• _SELECTED EXTRACT_
Cold-snap Sunday.
Wasn't I just hoping that we wouldn't get hit with a cold snap? Yesterday, everyone was walking around in shorts, today it's at least 25 degrees colder-- no shorts to be seen. Oh well.... according to The Chronicle, the weather should be warm again by Wednesday.
I hate this cold weather. But seeing what's happening up in the northeast and the midwest, this is nothing to complain about. Our friends C & R are now both in their new upstate NY home-- C arrived just the other day and when he called us, he said that he's never seen so much snow in his entire life. R has been up there since August because she had to start her new teaching job then. C stayed on here to finish up his teaching job, then off he went in his little Texas car that has never been driven in snow. We had asked him if he bought chains for his tires and he looked at us with a blank look on his face. Chains? Why would I need chains? I'm sure he knows by now.
Young Miss C was over here after dinner tonight. She had called me this afternoon and asked if she could come by so I could teach her how to make the Victorian Christmas cones. She came over with a shopping bag filled with papers, ribbons, stars, pom-poms, plastic "googley eyes," and every bit of wrapping paper and package decoration that came from gifts we've given her throughout the years. That child had saved everything. Every last bow, every gift tag, every bit of wrapping paper. Everything. Amazing.

• _EXCERPTED RECORDS_
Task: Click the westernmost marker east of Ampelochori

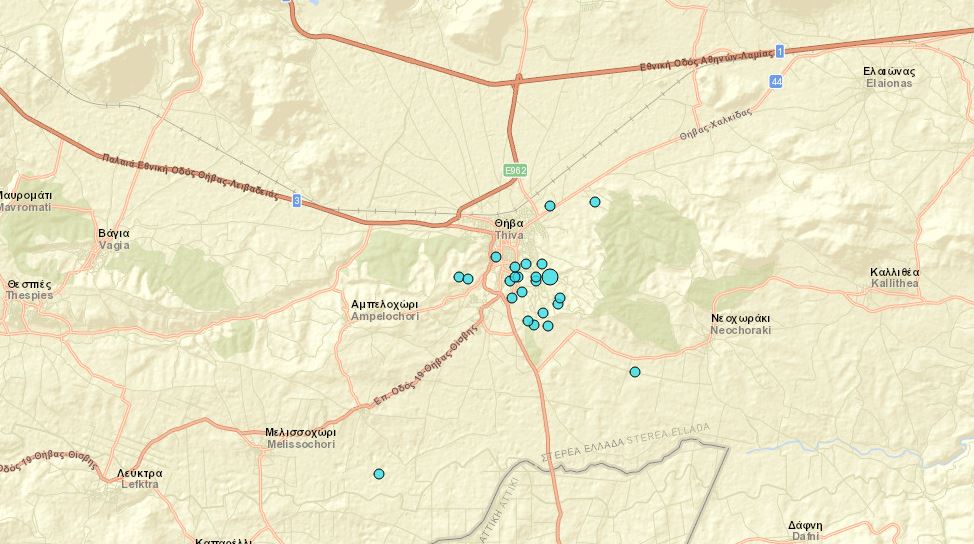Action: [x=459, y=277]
---
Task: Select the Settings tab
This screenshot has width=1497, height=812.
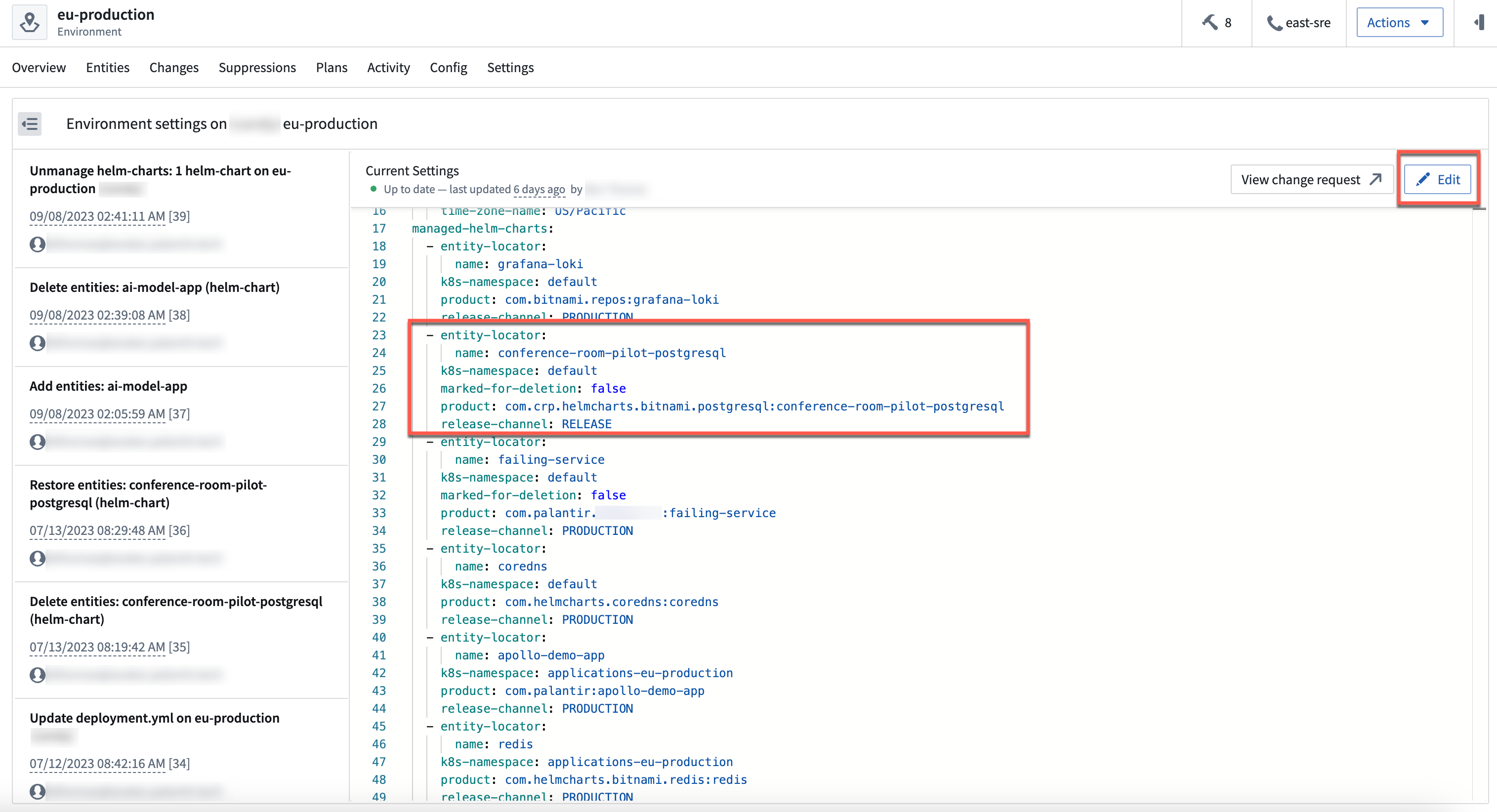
--
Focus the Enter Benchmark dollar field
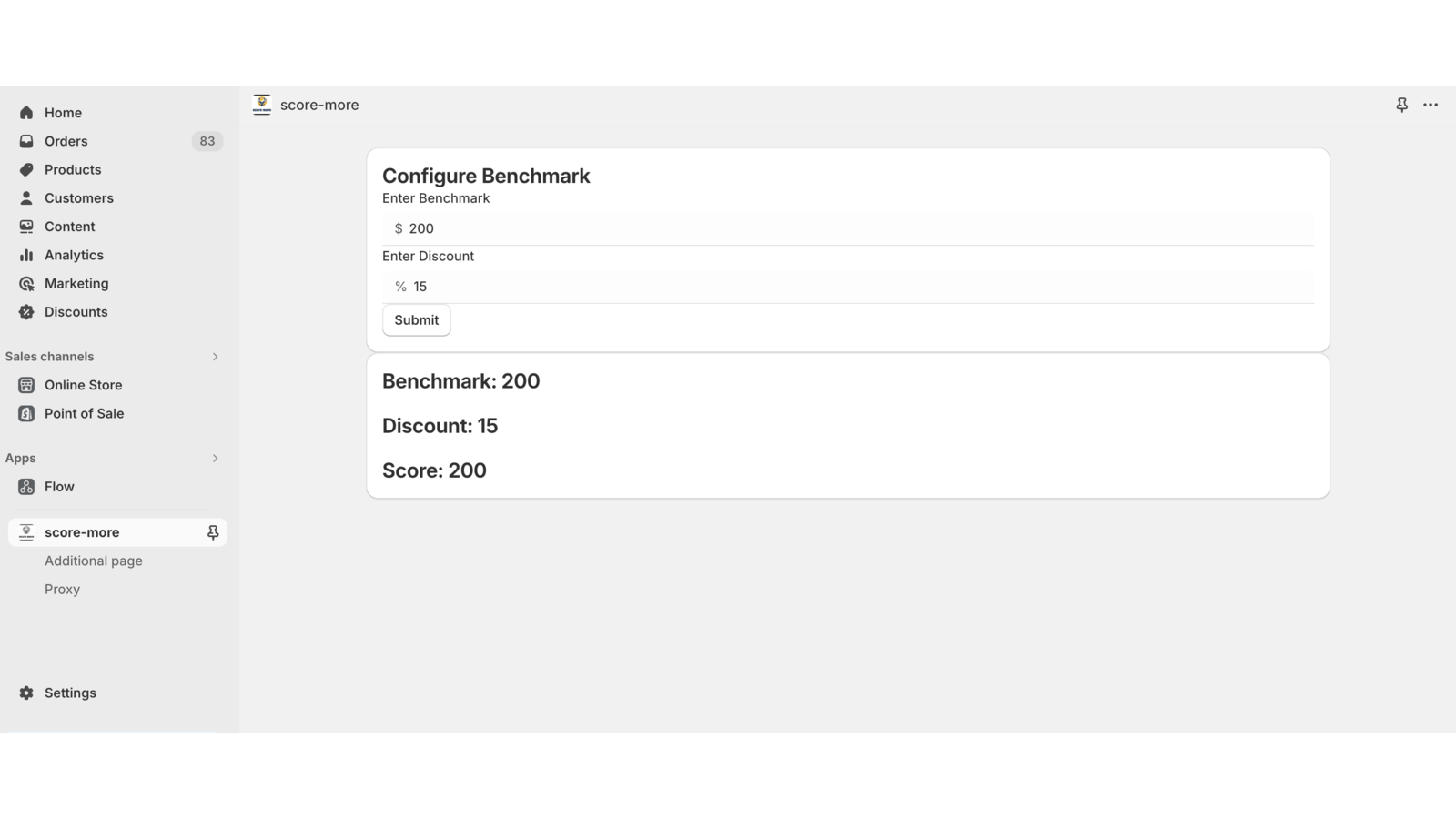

• _TASK LIST_
1) Repeat word for word the passage of the cold-snap post starting at "Cold-snap Sunday." and ending at "again by Wednesday.".
2) According to The Chronicle as cited in the cold-snap post, by what day should the weather be warm again?
The entries have no connection to the cold-snap post.

• _RESULTS BY TASK_
1)
Cold-snap Sunday.
Wasn't I just hoping that we wouldn't get hit with a cold snap? Yesterday, everyone was walking around in shorts, today it's at least 25 degrees colder-- no shorts to be seen. Oh well.... according to The Chronicle, the weather should be warm again by Wednesday.

2) By Wednesday.